Quantitative assessment of health risk susceptibility based on PRS. PAGEANT is pre-installed with a small number of complex traits that have high disease burden and strong evidence of genetic risk prediction. We used GWAS summary results from UK Biobank (UKB, http://www.nealelab.is/uk-biobank) and BioBank Japan (BBJ, http://jenger.riken.jp/en/result). Pruning methods were used to retain independent genetic variants (r2<0.1) and construct a scoring file for each trait. To allow users to interpret their own PRS in the context of a large population, PAGEANT uses the specified list of SNPs and statistical models to calculate PRS for the provided population reference, in addition to calculating PRS for individuals. The 1000 Genomes Project (G1K) genetic data (https://www.internationalgenome.org/data/)[20] are the foundation for most GWAS and PRS studies, and this is used as the default reference panel.
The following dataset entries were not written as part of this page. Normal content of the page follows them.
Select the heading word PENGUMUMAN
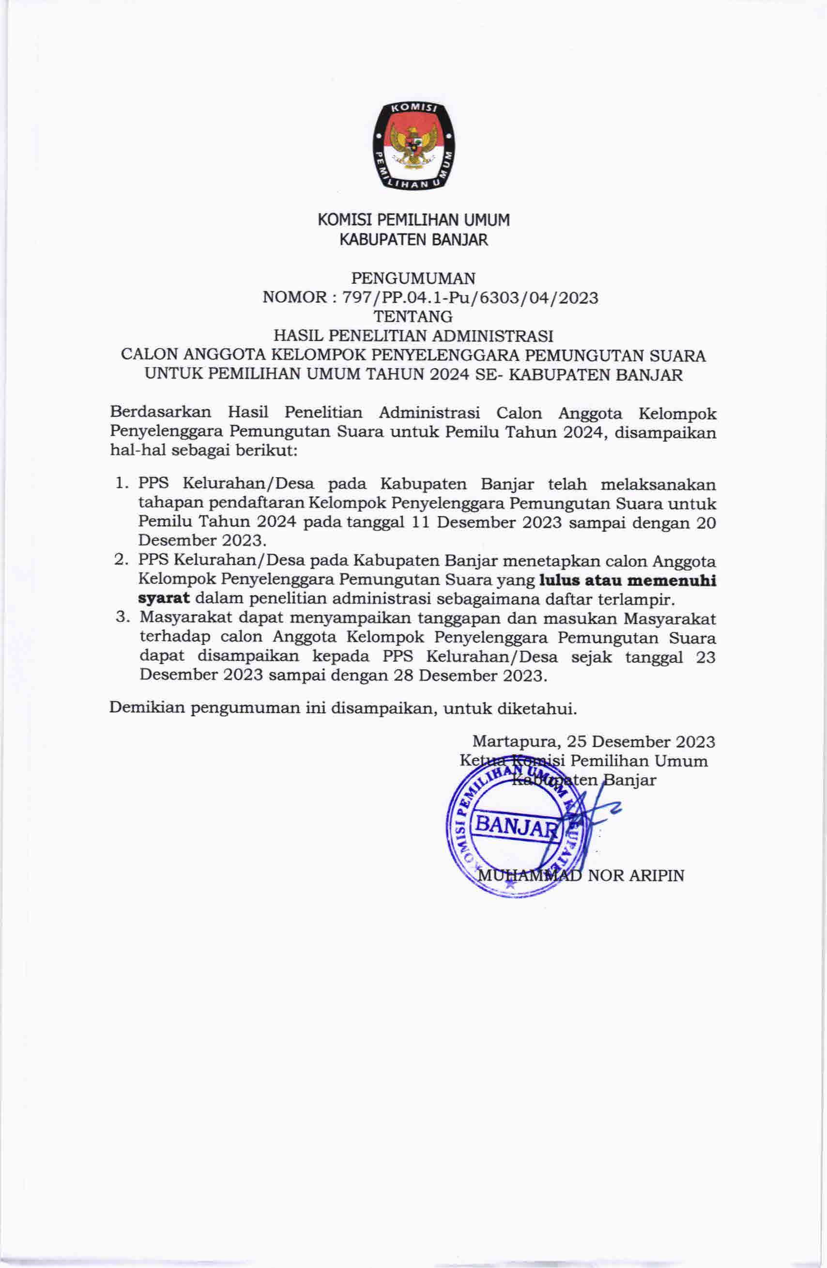tap(413, 278)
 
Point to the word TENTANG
tap(413, 316)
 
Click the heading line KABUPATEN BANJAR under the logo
tap(414, 240)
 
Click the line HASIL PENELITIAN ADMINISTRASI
tap(413, 336)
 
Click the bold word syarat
tap(164, 599)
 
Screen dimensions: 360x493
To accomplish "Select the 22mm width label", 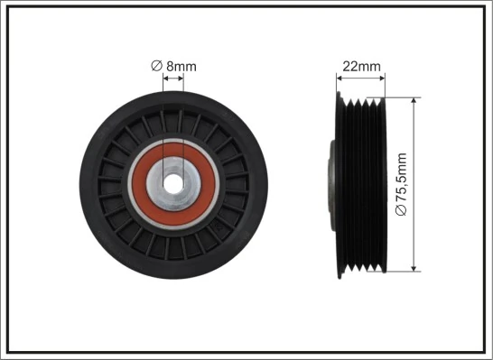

PAGEANT defines three risk categories based on the position of the personal genome across the PRS distribution (<25% Low risk, 25-75% Normal, >75% high risk).
Query of third-party variants databases such as ClinVAR [21] and PharmGKB [22]. This aims to increase PAGEANT’s generalizability. With increasing interest in precision health and guidelines for drug usage, SNPs that predict clinical pathogenicity and pharmacogenomic relevance are increasingly incorporated into genotyping array panels. At the same time, SNPs with detailed annotations are added into such databases constantly. This module establishes technical standards and facilitates a diverse range of genetic interpretation tools.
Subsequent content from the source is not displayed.